Tarefas a fazer
(A) No relato sobre Abu Dhabi, quanto ganham por dia os garotos e homens que constroem o lugar?
(B) Por favor, troque "periquitos" por "pardais" e reescreva tudo o que vai desde "Nas arábias" até "servir pra nada." no relato sobre Abu Dhabi.

Fonte
========================================

Saturday, December 13, 2014

Nem eu acredito! Sessentona olhando pra uma garrafa de proseco... primeira vez que me celebro e não sei como tirar a rolha...

Nas arábias

Quem sabe de mim, sabe que me sinto mais viva em terras novas e em situações onde aprendo como ver e sentir nuances culturais. Acabei de chegar, estou viva e tão confusa!


Aqui, em Abu Dhabi, a nuance me vem como tijolada ... envolta de véus aveludados, negros e brilhosos, salpicada de lua árabe leitosa abraçando edifícios de vidro e cimento rosa salpicados com  andaimes e telas de construção. De manhã, ouço uns periquitos e pombas tentando entender o que está acontecendo nessa ilha desértica onde o som primordial e diurno parece ser de máquinas, serras elétricas, britadeiras.

Estou aqui há tres dias ... não estou entendendo nada, o calor me dá preguiça e uma certa clareza de que  experiências passadas como língua para ‘interpretar’ as coisas não vão me servir pra nada. 

Estou num estado alterado de percepção que me enche de perguntas. (Rapidinho, algumas pessoas vão me dizendo que essas perguntas não serão ouvidas, nem respondidas em quatro semanas.)

Perguntas do tipo:
 ‘o quê, exatamente, esses homens todos rezam/dizem cinco vezes por dia, prostrados no chão, no meio da rua, na frente das mesquitas?’

‘o quê se passa na cabeça coberta por burka simples, ou coberta de lantejoulas e brilhos, num corpo, também coberto, pelo shopping esplendoroso com banners de modelos semi nuas?’

‘como será que o povo local, minoritário, percebe essa onda de gente branca, cinza, azeitona ocupando tudo?’

‘cadê as crianças de pais que não podem pagar pelos serviços das babás filipinas?’

‘onde moram os garotos e homens que constroem esse lugar sob o sol escaldante e que ganham uns 8 dólares por dia?

‘como se sentem as pessoas que entram no mar azulérrimo e morno/quente em praias públicas limpérrimas e separadas por paredes de fibra de coco das outras praias privadas onde se pode usar maiô e mostrar o corpo?’

Com a mente cheia de perguntas sobre gente da terra, vou pegando a onda do evento do festival de cinema. Minha primeira (e triste) impressão, trata-se de um  voo de egos (flight os the egles) sobre a carniça dos artistas e criadores espalhados por esta parte do planeta.

Ontem a noite fui a um jantar de confraternização para o staff do festival de cinema. Jantar simples, feito em casa, muito simpático. Sentei num sofá, e com minha tímidez de sempre, acabei batendo um papo com um ‘local’ – filho de pai alemão e mãe indiana cristã.

Pergunto: ‘Você fala árabe?’
Ele: ´Quem precisa de árabe aqui quando todos os serviços são em inglês?’
Pergunto: ‘Você nasceu aqui... entende o árabe?”

========================================

Dados fornecidos
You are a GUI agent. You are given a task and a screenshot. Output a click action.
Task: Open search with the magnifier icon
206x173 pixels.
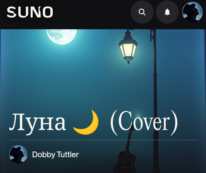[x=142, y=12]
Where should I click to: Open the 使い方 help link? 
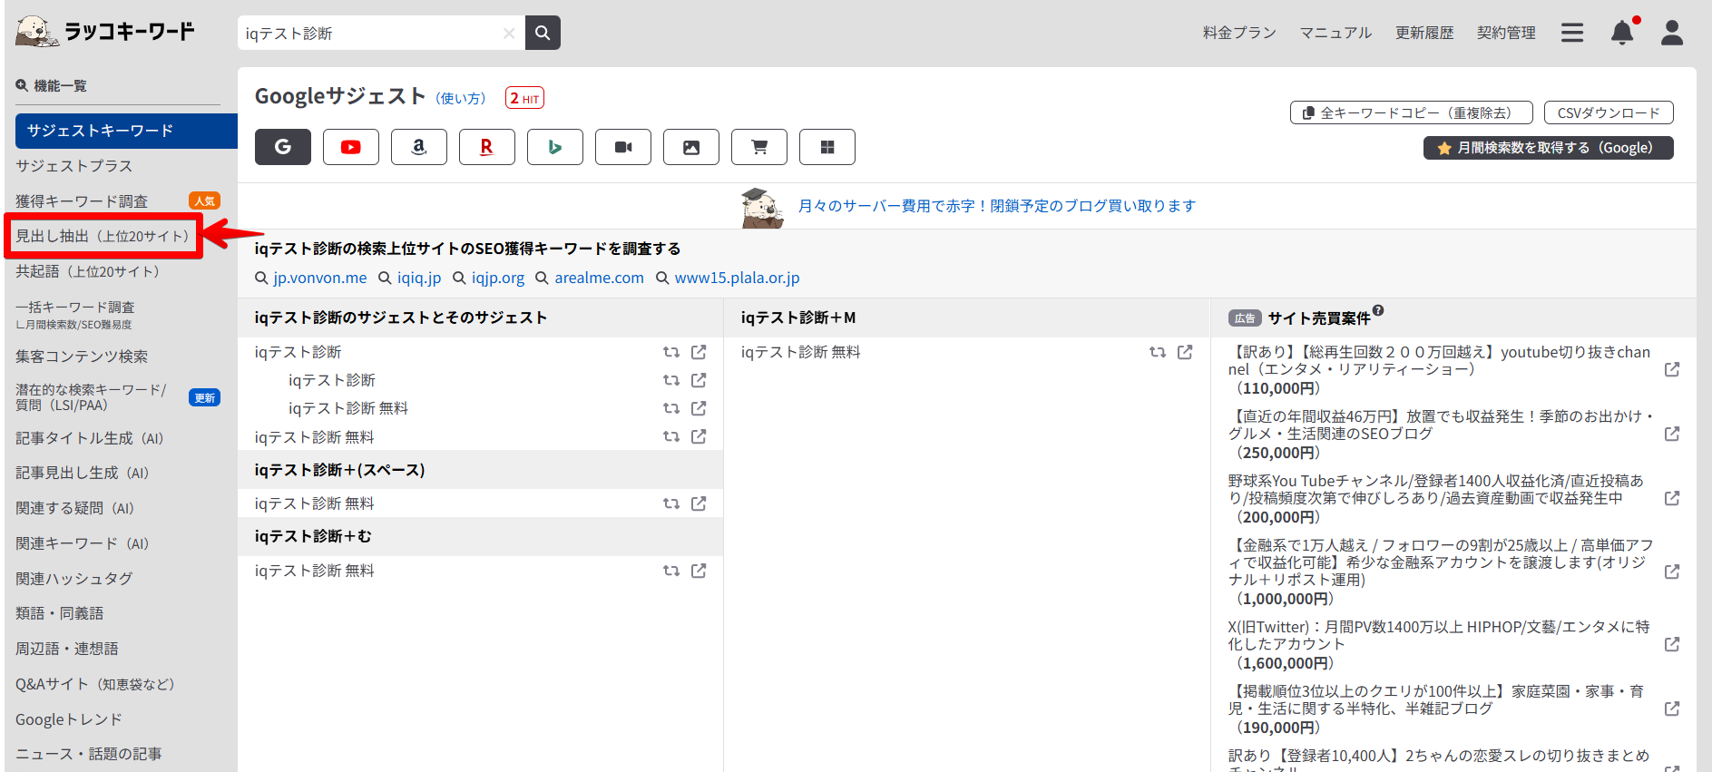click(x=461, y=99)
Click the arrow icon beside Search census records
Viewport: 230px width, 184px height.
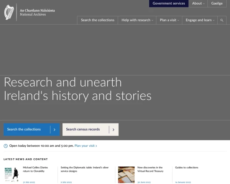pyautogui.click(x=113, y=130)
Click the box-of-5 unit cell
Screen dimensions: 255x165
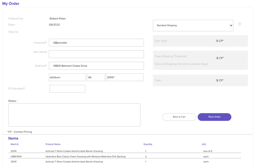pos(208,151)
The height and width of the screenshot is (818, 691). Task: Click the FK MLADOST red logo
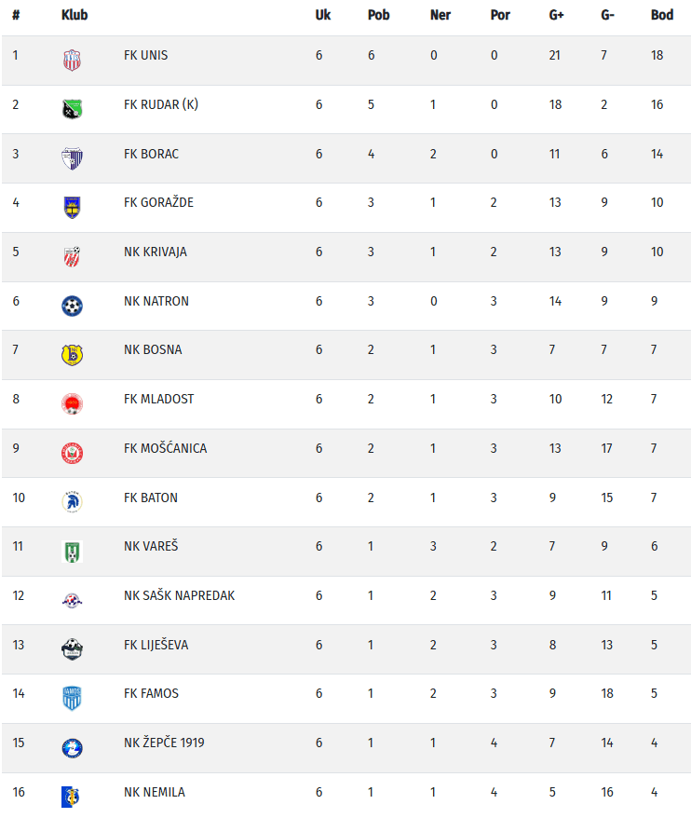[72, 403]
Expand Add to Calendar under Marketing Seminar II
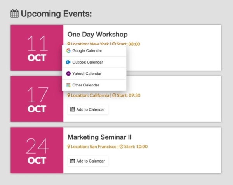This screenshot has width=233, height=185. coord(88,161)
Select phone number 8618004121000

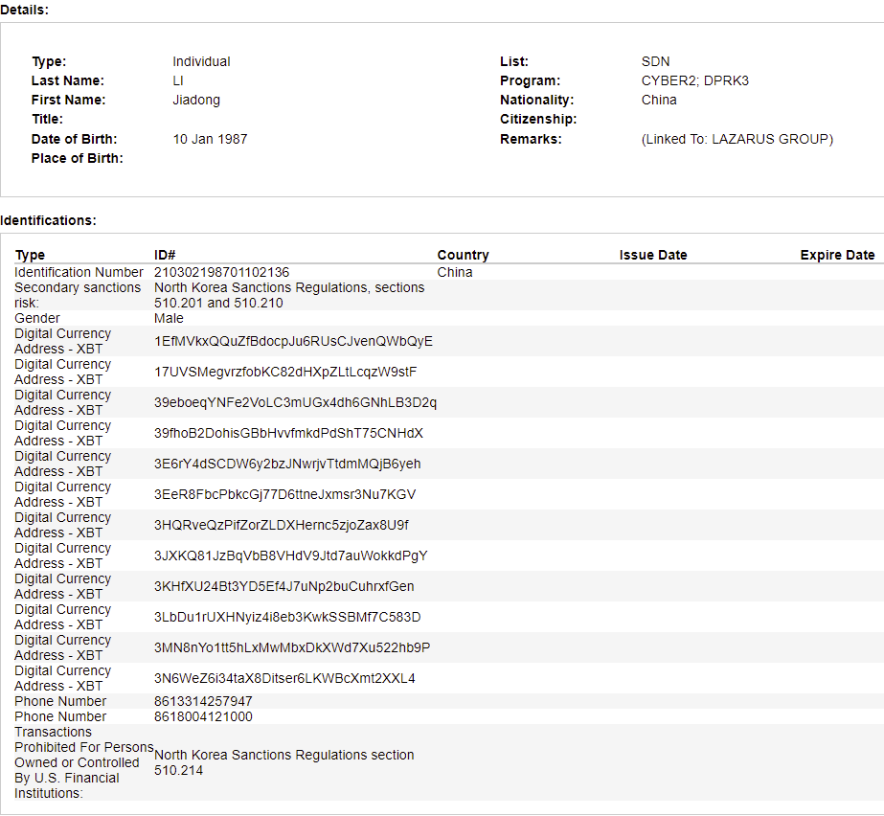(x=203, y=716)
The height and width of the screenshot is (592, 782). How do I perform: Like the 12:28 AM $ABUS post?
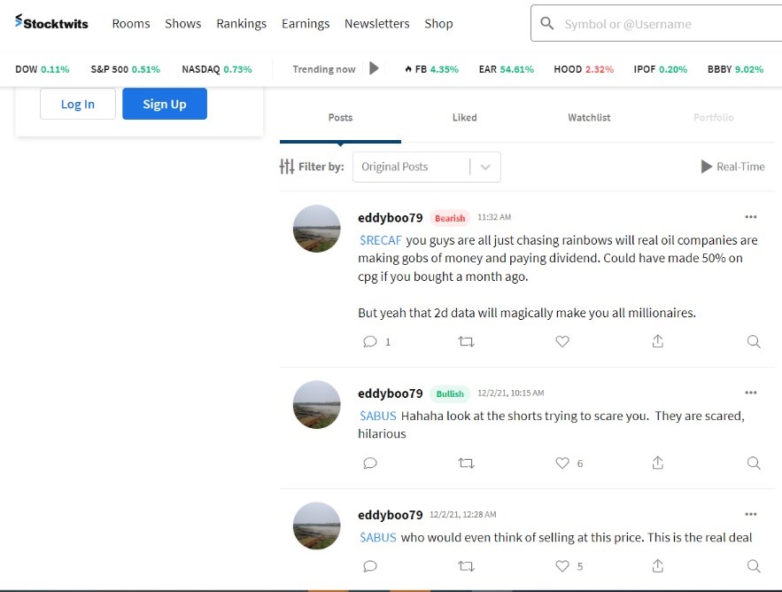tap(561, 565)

========================================

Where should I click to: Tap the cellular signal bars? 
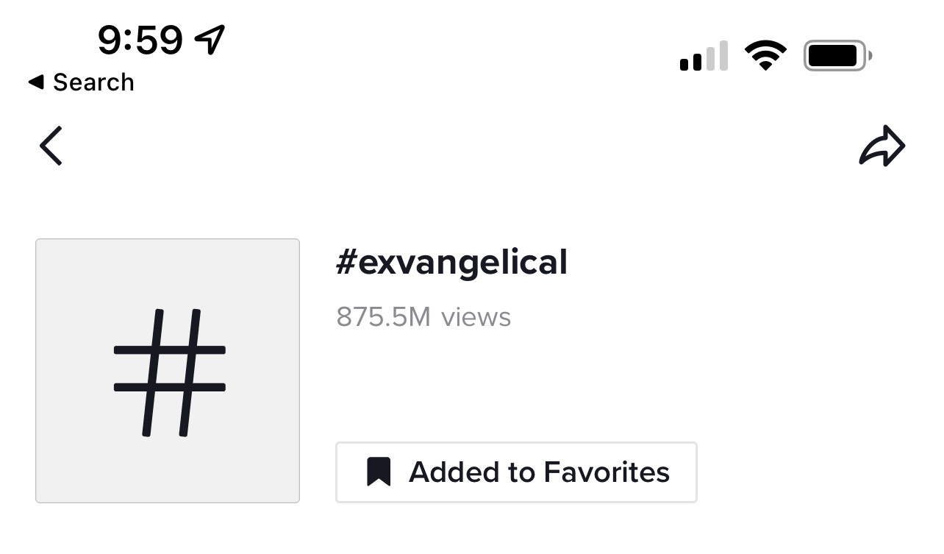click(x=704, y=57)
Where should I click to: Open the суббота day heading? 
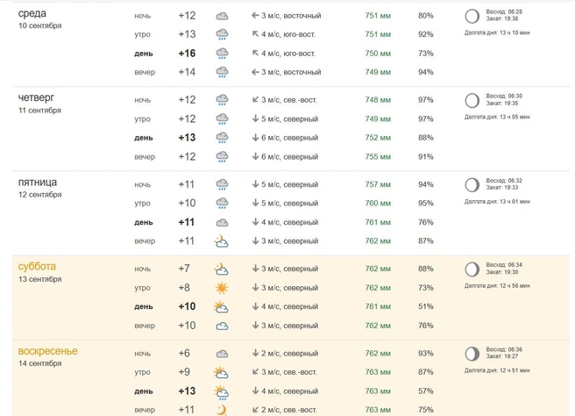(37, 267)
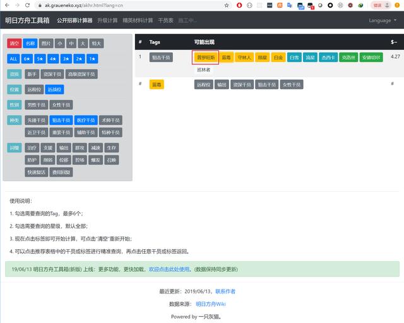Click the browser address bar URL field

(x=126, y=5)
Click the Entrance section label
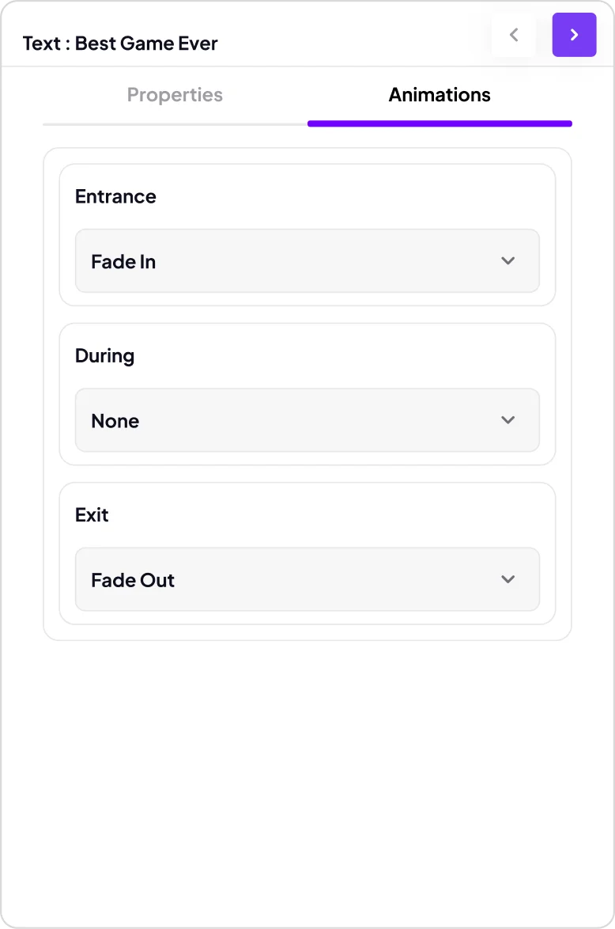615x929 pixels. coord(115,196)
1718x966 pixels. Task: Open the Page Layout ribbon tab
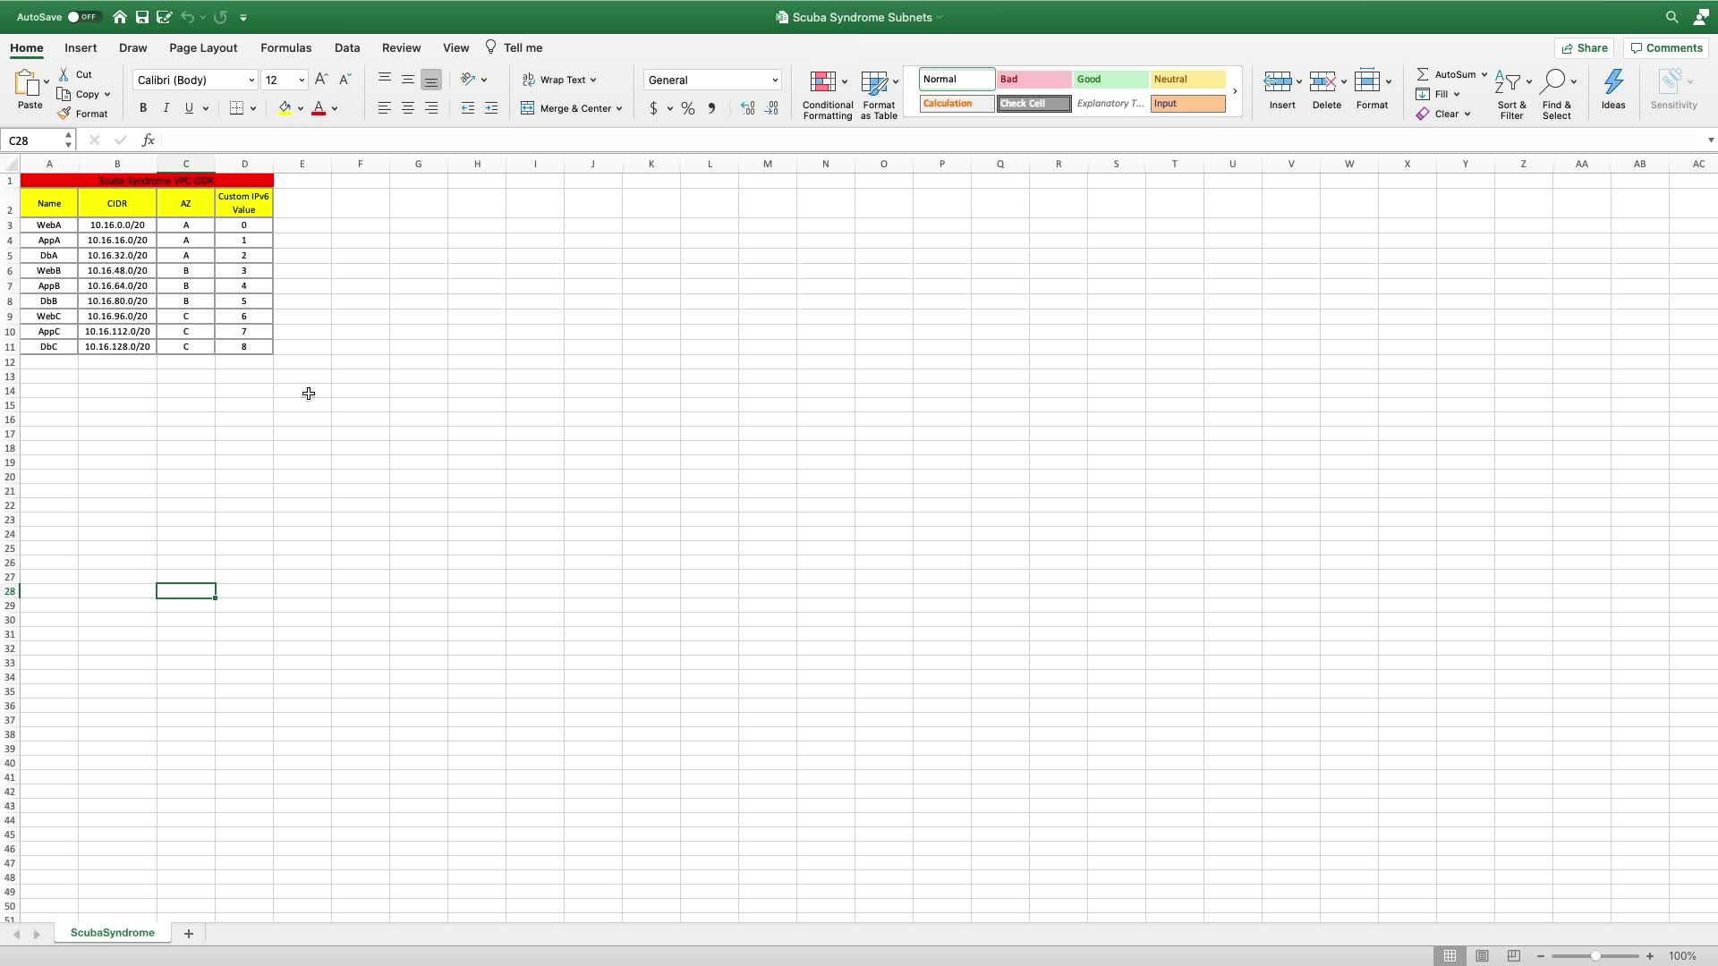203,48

========================================

Respostas por tarefa
(A) Uns 8 dólares por dia.

(B)
Nas arábias

Quem sabe de mim, sabe que me sinto mais viva em terras novas e em situações onde aprendo como ver e sentir nuances culturais. Acabei de chegar, estou viva e tão confusa!


Aqui, em Abu Dhabi, a nuance me vem como tijolada ... envolta de véus aveludados, negros e brilhosos, salpicada de lua árabe leitosa abraçando edifícios de vidro e cimento rosa salpicados com  andaimes e telas de construção. De manhã, ouço uns pardais e pombas tentando entender o que está acontecendo nessa ilha desértica onde o som primordial e diurno parece ser de máquinas, serras elétricas, britadeiras.

Estou aqui há tres dias ... não estou entendendo nada, o calor me dá preguiça e uma certa clareza de que  experiências passadas como língua para ‘interpretar’ as coisas não vão me servir pra nada.